Aim of the exercise —
Retype each line below without a single alteration.

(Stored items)
* * * * *
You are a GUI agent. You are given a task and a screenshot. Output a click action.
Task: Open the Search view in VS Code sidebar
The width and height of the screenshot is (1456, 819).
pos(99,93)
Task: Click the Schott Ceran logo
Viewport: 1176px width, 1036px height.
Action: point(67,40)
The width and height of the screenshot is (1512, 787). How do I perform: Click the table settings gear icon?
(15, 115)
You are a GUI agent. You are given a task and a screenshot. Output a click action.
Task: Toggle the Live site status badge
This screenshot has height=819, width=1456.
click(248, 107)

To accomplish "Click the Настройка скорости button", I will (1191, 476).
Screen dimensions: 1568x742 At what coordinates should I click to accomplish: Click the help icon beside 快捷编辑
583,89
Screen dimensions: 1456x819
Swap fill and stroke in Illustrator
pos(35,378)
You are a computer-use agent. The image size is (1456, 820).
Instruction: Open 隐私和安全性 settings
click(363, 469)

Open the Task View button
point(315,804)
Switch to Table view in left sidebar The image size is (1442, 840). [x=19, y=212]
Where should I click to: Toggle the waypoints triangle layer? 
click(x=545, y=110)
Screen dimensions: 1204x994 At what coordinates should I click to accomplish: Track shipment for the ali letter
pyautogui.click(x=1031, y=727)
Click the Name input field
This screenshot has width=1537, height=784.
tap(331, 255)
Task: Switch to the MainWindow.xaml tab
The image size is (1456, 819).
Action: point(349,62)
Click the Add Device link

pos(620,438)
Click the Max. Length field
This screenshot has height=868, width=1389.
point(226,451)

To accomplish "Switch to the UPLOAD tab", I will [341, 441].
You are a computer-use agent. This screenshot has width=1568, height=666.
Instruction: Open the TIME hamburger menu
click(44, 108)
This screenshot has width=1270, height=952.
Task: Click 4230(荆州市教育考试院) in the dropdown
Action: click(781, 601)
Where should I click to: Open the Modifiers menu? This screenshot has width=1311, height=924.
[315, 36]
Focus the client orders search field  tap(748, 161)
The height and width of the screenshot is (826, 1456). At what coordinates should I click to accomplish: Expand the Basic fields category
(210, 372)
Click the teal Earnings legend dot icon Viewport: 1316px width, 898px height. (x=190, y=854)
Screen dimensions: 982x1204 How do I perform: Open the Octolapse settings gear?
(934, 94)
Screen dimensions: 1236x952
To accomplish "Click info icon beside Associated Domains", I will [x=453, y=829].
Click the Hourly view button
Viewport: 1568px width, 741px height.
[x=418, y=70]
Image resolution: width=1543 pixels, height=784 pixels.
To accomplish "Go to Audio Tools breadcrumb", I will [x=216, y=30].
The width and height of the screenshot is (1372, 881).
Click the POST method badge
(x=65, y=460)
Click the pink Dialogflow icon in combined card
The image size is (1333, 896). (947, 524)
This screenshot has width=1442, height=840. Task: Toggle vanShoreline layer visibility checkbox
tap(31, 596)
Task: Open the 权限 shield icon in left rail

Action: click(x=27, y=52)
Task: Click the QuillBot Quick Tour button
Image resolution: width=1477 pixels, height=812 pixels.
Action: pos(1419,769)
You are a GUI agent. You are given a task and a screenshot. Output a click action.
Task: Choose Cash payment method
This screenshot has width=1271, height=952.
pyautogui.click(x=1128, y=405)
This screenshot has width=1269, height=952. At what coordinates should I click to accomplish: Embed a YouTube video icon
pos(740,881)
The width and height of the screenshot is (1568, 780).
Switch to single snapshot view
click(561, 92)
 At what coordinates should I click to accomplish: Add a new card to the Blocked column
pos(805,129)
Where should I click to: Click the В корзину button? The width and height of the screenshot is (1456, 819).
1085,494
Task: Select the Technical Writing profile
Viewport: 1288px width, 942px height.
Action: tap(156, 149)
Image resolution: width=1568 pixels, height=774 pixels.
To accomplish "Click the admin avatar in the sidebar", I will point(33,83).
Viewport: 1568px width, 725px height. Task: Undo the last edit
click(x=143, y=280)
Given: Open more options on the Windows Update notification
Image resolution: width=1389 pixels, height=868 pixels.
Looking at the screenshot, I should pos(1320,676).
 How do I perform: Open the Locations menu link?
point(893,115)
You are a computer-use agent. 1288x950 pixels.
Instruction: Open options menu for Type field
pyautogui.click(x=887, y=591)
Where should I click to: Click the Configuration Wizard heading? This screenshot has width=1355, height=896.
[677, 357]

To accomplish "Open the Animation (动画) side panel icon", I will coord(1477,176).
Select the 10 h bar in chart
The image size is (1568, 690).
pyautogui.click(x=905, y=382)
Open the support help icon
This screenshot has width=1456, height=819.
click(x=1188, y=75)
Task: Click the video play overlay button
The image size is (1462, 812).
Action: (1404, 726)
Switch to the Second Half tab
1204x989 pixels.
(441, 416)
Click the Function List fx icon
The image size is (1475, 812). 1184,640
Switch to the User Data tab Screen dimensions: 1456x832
* * * * *
Solution to the exercise —
You are a GUI agent. You are given a task and a screenshot. Output a click action.
Task: Open the Search view in VS Code sidebar
The width and height of the screenshot is (1456, 819).
pos(99,93)
Task: Click the Schott Ceran logo
Viewport: 1176px width, 1036px height.
Action: point(67,40)
The width and height of the screenshot is (1512, 787). How do I perform: Click the table settings gear icon?
(15, 115)
You are a GUI agent. You are given a task and a screenshot. Output a click action.
Task: Toggle the Live site status badge
This screenshot has height=819, width=1456.
click(248, 107)

To accomplish "Click the Настройка скорости button", I will (1191, 476).
Screen dimensions: 1568x742 At what coordinates should I click to accomplish: Click the help icon beside 快捷编辑
583,89
Screen dimensions: 1456x819
Swap fill and stroke in Illustrator
pos(35,378)
You are a computer-use agent. The image size is (1456, 820).
Instruction: Open 隐私和安全性 settings
click(363, 469)

Open the Task View button
point(315,804)
Switch to Table view in left sidebar The image size is (1442, 840). [x=19, y=212]
Where should I click to: Toggle the waypoints triangle layer? 
click(x=545, y=110)
Screen dimensions: 1204x994 At what coordinates should I click to accomplish: Track shipment for the ali letter
pyautogui.click(x=1031, y=727)
Click the Name input field
This screenshot has width=1537, height=784.
tap(331, 255)
Task: Switch to the MainWindow.xaml tab
The image size is (1456, 819).
Action: point(349,62)
Click the Add Device link

pos(620,438)
Click the Max. Length field
This screenshot has height=868, width=1389.
point(226,451)

To accomplish "Switch to the UPLOAD tab", I will [341, 441].
You are a computer-use agent. This screenshot has width=1568, height=666.
Instruction: Open the TIME hamburger menu
click(44, 108)
This screenshot has width=1270, height=952.
Task: Click 4230(荆州市教育考试院) in the dropdown
Action: click(781, 601)
Where should I click to: Open the Modifiers menu? This screenshot has width=1311, height=924.
[315, 36]
Focus the client orders search field  tap(748, 161)
The height and width of the screenshot is (826, 1456). At what coordinates should I click to accomplish: Expand the Basic fields category
(210, 372)
Click the teal Earnings legend dot icon Viewport: 1316px width, 898px height. (x=190, y=854)
Screen dimensions: 982x1204 How do I perform: Open the Octolapse settings gear?
(934, 94)
Screen dimensions: 1236x952
To accomplish "Click info icon beside Associated Domains", I will [x=453, y=829].
Click the Hourly view button
Viewport: 1568px width, 741px height.
[x=418, y=70]
Image resolution: width=1543 pixels, height=784 pixels.
To accomplish "Go to Audio Tools breadcrumb", I will [x=216, y=30].
The width and height of the screenshot is (1372, 881).
Click the POST method badge
(x=65, y=460)
Click the pink Dialogflow icon in combined card
The image size is (1333, 896). (947, 524)
This screenshot has width=1442, height=840. Task: Toggle vanShoreline layer visibility checkbox
tap(31, 596)
Task: Open the 权限 shield icon in left rail

Action: click(x=27, y=52)
Task: Click the QuillBot Quick Tour button
Image resolution: width=1477 pixels, height=812 pixels.
Action: pos(1419,769)
You are a GUI agent. You are given a task and a screenshot. Output a click action.
Task: Choose Cash payment method
This screenshot has width=1271, height=952.
pyautogui.click(x=1128, y=405)
This screenshot has width=1269, height=952. At what coordinates should I click to accomplish: Embed a YouTube video icon
pos(740,881)
The width and height of the screenshot is (1568, 780).
Switch to single snapshot view
click(561, 92)
 At what coordinates should I click to accomplish: Add a new card to the Blocked column
pos(805,129)
Where should I click to: Click the В корзину button? The width and height of the screenshot is (1456, 819).
1085,494
Task: Select the Technical Writing profile
Viewport: 1288px width, 942px height.
Action: tap(156, 149)
Image resolution: width=1568 pixels, height=774 pixels.
To accomplish "Click the admin avatar in the sidebar", I will point(33,83).
Viewport: 1568px width, 725px height. Task: Undo the last edit
click(x=143, y=280)
Given: Open more options on the Windows Update notification
Image resolution: width=1389 pixels, height=868 pixels.
Looking at the screenshot, I should pos(1320,676).
 How do I perform: Open the Locations menu link?
point(893,115)
You are a computer-use agent. 1288x950 pixels.
Instruction: Open options menu for Type field
pyautogui.click(x=887, y=591)
Where should I click to: Click the Configuration Wizard heading? This screenshot has width=1355, height=896.
[677, 357]

To accomplish "Open the Animation (动画) side panel icon", I will coord(1477,176).
Select the 10 h bar in chart
The image size is (1568, 690).
pyautogui.click(x=905, y=382)
Open the support help icon
This screenshot has width=1456, height=819.
click(x=1188, y=75)
Task: Click the video play overlay button
The image size is (1462, 812).
Action: (1404, 726)
Switch to the Second Half tab
1204x989 pixels.
(441, 416)
Click the Function List fx icon
The image size is (1475, 812). 1184,640
Switch to the User Data tab Screen dimensions: 1456x832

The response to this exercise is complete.